EXERCISE SET:
A) Repeat the part of the delivery driver post that starts at "Delivery Driver. WIBU?" and ends at "cow or not.".
B) In the delivery driver post, what time window was the parcel due to arrive?
C) Do these statements agree with the delivery driver post? For each, answer yes or no and quote the words that decide it.
(i) The back garden was being dug out.
(ii) The driver spoke to the parent before first walking away.
(iii) The driver said the daughter had come too close to him.

TEXT EXTRACT:
▽
Delivery Driver. WIBU?

79 replies

LoubyLoubLoub · 22/06/2020 15:49

I'll try to put all information in to be told whether I'm being a bit of a cow or not.

I'm due a parcel today but not until 16:30-18:30. DD6 has been begging to play out today so due to having the back garden dug out, I said she could play in the front garden with her dolls. Whilst she's playing, the door bell rings and as I'm walking through the hall, DD opens the door to tell me delivery is here. At this point, the driver has gone back to his van to retrieve the parcel so DD walks into the house out of the way. Driver puts the parcel down and says to DD 'you can't just go round letting yourself into people's houses you know' without saying a word to me and goes to walk away after scanning item. At that I said 'sorry, what do you mean? She lives here, it isn't a random house'. He went on to say he'd rang the door bell and she'd shouted to him that it was OK, that she'd shout me as I don't always hear the bell from the back of the house. At that he'd made the comment to her and gone to leave. I stopped him and said I felt it was inappropriate that he'd said that to her as this is her house and she thought she was helping by shouting me. I asked if she'd gone to close to him at any point and if that was the issue and he'd said no as hed gone back to the van to retrieve the parcel. I said OK, so you meant YOU personally have to ring the bell as oppose to just being able to open the door as she did and he said no, I was saying she shouldn't have just opened the door. I told him it wasn't his place to tell my daughter whether she could open the door, that it was her home and if he had an issue, he should have spoken to her parents instead of addressing her and walking away. He then tutted at me and walked away.
△
SOURCE DATA:
▽
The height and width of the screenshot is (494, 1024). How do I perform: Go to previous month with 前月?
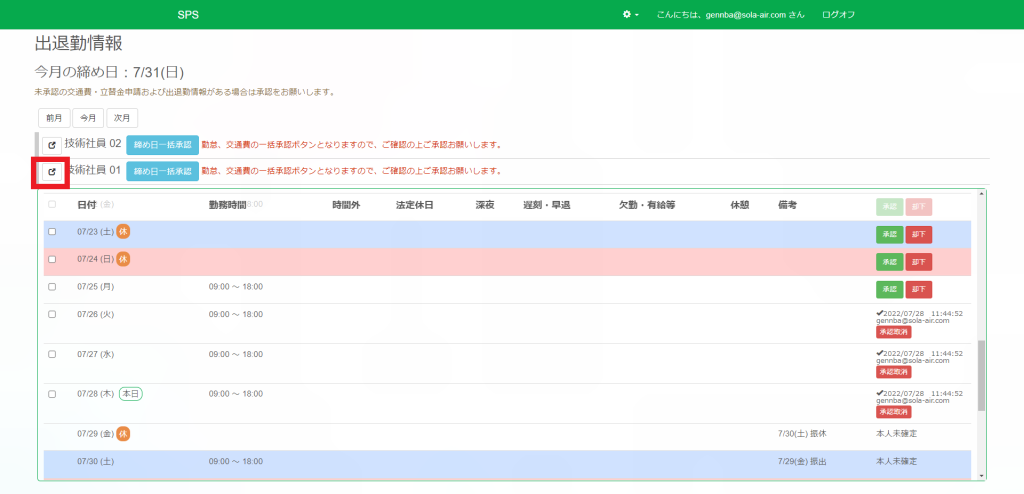(53, 118)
△
SOLUTIONS TO EACH TASK:
A)
Delivery Driver. WIBU?

79 replies

LoubyLoubLoub · 22/06/2020 15:49

I'll try to put all information in to be told whether I'm being a bit of a cow or not.

B) Between 16:30 and 18:30.

C)
(i) Yes: "due to having the back garden dug out"
(ii) No: "without saying a word to me"
(iii) No: "he'd said no as hed gone back to the van to retrieve the parcel"